I can date the birth of my fixation on horror movies almost exactly. In 1957 Universal Pictures packaged some of its 1930s and 1940s horror movies into Shock Theatre, which it leased to television stations across America. My family lived in Hoboken, New Jersey, and our television broadcasts came from New York City where Shock Theatre played late on Friday nights, well after the bedtimes of seven year-olds like myself. Some Fridays, while I slept soundly, my nine year-old brother crept out of bed and talked my parents into letting him stay up. On Saturday mornings, he would tell me the wonders that he had seen.

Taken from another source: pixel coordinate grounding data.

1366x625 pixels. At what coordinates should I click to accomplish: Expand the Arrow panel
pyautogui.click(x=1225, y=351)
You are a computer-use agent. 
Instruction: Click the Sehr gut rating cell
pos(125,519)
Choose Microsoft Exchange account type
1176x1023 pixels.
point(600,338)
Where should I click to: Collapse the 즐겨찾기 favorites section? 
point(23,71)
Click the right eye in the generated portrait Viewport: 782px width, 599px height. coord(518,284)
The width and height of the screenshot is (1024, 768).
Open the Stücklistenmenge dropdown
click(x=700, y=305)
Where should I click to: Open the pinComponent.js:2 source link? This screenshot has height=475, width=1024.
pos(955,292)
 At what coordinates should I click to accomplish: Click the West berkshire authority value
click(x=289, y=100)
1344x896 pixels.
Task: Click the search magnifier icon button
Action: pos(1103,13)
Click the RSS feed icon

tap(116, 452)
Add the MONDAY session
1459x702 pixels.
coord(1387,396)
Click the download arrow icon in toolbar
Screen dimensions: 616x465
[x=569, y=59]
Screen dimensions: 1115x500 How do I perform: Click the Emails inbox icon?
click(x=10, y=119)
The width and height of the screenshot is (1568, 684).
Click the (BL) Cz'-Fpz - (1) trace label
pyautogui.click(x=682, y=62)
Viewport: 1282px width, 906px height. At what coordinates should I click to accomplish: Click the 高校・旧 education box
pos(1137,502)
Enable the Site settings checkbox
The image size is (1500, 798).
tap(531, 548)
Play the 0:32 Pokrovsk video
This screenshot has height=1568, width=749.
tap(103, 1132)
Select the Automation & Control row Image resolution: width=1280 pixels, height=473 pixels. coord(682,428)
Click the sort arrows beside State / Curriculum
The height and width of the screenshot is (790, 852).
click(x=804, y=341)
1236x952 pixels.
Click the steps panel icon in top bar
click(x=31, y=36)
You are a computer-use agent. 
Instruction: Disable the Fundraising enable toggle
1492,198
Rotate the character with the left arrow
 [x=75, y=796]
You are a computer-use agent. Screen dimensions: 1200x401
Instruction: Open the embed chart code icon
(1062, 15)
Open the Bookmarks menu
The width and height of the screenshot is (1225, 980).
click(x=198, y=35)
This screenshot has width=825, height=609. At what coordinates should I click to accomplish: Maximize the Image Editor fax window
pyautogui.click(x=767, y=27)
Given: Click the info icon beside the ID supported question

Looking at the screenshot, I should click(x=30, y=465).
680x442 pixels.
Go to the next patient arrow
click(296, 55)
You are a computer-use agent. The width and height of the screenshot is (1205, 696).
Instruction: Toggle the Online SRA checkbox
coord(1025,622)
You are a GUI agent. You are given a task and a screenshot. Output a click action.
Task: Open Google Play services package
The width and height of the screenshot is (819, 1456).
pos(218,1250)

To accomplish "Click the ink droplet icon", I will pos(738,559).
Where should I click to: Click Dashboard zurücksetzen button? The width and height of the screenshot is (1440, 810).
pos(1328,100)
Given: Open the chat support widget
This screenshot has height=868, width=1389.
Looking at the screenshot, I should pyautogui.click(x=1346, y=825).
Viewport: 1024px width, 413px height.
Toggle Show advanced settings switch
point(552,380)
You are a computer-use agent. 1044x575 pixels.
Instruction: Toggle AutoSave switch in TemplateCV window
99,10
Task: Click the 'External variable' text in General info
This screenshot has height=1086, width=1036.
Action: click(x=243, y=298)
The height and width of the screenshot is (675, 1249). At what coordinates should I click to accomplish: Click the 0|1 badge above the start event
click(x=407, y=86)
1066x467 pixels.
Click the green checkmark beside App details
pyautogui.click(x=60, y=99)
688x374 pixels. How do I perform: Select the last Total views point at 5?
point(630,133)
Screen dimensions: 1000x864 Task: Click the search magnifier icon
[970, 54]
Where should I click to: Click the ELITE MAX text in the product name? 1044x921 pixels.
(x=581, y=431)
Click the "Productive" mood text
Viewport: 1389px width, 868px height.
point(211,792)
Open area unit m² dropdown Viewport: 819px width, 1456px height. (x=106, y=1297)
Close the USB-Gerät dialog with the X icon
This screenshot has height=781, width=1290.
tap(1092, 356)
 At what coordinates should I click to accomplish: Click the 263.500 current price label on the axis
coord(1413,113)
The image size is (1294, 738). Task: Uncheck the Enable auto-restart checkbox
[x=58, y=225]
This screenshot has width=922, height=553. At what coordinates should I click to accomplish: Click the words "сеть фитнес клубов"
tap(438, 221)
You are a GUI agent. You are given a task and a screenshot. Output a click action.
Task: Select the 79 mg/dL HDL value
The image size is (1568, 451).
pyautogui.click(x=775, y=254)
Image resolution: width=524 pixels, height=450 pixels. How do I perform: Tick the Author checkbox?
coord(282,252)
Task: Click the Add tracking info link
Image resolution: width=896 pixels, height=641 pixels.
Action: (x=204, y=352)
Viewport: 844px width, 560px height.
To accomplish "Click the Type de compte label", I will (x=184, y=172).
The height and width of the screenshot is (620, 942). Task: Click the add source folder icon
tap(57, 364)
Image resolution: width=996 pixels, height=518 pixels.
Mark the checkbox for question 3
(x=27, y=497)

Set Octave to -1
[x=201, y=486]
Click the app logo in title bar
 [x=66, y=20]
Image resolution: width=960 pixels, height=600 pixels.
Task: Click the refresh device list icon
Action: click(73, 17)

One night Frankenstein Meets The Wolf Man aired, and the next morning I listened in awe to my brother’s description of the two monsters’ climactic battle. At that moment—sometime before lunch on Saturday—I knew that I must see this movie and all the late-night horrors for myself. I did not know that I would see them over and over again, read all I could about them, write about them, lecture about them. And still, like Frankenstein’s Monster, The Wolf Man and Count Dracula, I would find no rest. At the time I could not appreciate that my mission had a few of the trappings of the gothic melodramas that would captivate me: a nocturnal quest driven by familial tensions, a search for arcane lore, and a fixation with a terrifying and fascinating past.